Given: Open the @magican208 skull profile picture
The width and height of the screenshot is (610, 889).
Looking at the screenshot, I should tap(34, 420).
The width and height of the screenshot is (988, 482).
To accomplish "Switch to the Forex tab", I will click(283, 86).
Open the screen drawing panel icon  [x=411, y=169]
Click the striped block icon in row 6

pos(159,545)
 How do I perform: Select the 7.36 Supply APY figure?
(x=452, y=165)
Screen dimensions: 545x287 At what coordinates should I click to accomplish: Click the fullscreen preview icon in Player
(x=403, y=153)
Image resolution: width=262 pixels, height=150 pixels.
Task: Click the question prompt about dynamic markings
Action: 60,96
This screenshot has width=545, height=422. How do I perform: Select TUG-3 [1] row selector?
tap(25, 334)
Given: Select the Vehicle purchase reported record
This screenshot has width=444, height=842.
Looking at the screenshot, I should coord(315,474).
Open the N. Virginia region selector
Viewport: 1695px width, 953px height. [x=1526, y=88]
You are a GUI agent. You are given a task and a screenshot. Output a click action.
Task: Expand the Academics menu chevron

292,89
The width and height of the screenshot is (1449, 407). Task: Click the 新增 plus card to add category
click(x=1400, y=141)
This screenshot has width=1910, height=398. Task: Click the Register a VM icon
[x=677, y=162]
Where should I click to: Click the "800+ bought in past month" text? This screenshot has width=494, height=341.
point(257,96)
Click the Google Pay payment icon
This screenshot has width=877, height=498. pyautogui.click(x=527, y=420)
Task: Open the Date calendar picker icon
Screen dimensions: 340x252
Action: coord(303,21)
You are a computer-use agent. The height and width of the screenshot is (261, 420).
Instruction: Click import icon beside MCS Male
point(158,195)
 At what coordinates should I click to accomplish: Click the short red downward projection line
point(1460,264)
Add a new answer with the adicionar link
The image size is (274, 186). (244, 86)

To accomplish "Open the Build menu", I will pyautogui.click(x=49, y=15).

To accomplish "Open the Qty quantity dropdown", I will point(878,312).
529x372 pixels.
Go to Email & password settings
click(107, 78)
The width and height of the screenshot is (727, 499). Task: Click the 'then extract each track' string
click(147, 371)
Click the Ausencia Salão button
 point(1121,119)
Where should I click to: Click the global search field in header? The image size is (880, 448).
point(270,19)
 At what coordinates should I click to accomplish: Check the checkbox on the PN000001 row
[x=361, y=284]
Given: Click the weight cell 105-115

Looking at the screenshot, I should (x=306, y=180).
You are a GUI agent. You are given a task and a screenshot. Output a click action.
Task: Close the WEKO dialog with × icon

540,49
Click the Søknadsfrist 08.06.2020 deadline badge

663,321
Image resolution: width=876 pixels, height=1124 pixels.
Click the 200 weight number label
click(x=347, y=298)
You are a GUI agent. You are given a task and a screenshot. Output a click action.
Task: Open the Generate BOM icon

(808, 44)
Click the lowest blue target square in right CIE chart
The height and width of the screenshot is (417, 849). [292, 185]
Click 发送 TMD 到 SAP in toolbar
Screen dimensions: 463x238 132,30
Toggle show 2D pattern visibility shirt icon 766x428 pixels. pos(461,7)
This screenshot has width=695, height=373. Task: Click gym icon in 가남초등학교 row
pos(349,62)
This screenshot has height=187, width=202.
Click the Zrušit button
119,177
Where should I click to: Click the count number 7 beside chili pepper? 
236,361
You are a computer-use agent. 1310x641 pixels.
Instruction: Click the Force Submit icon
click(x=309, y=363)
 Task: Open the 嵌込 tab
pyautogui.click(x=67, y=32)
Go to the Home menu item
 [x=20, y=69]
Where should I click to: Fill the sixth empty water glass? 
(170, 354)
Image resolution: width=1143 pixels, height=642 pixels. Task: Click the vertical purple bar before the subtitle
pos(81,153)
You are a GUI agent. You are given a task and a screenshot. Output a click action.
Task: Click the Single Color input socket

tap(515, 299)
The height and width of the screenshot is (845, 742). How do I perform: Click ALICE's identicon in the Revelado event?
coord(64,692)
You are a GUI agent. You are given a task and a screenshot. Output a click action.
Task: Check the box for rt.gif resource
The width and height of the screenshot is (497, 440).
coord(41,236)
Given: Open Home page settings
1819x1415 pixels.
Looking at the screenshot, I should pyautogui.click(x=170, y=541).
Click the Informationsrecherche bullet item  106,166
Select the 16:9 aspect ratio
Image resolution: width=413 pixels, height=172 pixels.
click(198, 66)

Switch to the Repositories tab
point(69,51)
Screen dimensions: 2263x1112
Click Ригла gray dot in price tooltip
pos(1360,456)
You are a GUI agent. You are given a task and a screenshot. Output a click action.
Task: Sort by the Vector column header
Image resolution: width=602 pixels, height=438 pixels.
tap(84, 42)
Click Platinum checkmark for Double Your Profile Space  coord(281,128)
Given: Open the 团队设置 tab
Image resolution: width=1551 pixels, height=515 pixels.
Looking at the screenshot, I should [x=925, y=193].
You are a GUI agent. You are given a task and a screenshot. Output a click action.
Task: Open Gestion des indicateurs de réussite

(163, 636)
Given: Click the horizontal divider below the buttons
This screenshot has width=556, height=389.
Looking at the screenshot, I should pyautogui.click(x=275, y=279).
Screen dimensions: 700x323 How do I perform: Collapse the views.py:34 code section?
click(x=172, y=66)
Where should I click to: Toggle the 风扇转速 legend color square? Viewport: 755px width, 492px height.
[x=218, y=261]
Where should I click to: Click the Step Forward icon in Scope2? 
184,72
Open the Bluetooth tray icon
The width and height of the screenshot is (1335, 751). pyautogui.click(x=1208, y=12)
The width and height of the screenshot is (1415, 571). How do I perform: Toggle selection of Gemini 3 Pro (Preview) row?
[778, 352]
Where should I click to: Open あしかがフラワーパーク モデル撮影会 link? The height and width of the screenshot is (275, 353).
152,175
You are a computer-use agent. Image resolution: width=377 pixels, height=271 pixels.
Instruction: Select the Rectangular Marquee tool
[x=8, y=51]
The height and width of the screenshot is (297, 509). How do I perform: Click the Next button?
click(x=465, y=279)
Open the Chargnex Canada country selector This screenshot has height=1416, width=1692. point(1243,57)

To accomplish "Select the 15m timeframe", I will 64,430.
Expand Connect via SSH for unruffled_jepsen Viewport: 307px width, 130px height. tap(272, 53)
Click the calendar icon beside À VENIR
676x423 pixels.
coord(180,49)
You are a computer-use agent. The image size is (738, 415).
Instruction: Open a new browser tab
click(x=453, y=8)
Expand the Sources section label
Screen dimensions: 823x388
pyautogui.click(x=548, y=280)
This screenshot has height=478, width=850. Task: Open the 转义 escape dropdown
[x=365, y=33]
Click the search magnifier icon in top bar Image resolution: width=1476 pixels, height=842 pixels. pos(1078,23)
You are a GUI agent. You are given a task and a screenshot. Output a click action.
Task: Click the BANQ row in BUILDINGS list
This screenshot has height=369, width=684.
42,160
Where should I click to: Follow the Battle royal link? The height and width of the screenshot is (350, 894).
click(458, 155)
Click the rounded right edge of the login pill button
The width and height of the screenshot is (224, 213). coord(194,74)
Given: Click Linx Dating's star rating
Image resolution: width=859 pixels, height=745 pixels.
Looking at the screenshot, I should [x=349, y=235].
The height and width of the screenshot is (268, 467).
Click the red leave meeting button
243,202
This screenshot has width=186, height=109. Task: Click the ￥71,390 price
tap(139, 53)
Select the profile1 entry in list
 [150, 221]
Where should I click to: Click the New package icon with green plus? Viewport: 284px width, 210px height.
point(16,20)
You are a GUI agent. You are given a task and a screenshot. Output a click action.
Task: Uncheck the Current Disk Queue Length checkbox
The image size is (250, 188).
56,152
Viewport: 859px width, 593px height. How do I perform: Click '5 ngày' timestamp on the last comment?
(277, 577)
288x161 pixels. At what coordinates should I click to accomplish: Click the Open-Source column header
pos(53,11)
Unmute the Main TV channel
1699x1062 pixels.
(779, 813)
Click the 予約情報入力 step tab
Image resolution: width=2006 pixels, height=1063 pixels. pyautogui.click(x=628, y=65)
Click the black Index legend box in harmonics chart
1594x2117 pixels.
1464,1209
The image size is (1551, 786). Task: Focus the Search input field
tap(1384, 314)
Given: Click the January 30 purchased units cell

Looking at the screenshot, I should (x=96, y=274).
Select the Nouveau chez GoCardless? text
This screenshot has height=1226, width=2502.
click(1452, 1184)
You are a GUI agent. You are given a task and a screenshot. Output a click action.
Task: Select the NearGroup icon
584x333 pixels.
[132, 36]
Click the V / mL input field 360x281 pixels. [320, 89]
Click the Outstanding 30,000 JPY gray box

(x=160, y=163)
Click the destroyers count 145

▸ **TREŚĆ POLECENIA**
Proszę zaktualizować wiersze od tego, który zawiera „Where should I click to: Fill”, do tego, który zawiera „should pyautogui.click(x=170, y=541).”, włącznie z obydwoma, zamieniając „water glass” na „juice glass”. Poza tą zmianą treść wierszy powinna pozostać bez zmian.

▸ **ODPOWIEDŹ NA POLECENIE**
Where should I click to: Fill the sixth empty juice glass? 
(170, 354)
Image resolution: width=1143 pixels, height=642 pixels. Task: Click the vertical purple bar before the subtitle
pos(81,153)
You are a GUI agent. You are given a task and a screenshot. Output a click action.
Task: Click the Single Color input socket

tap(515, 299)
The height and width of the screenshot is (845, 742). How do I perform: Click ALICE's identicon in the Revelado event?
coord(64,692)
You are a GUI agent. You are given a task and a screenshot. Output a click action.
Task: Check the box for rt.gif resource
The width and height of the screenshot is (497, 440).
coord(41,236)
Given: Open Home page settings
1819x1415 pixels.
Looking at the screenshot, I should pyautogui.click(x=170, y=541).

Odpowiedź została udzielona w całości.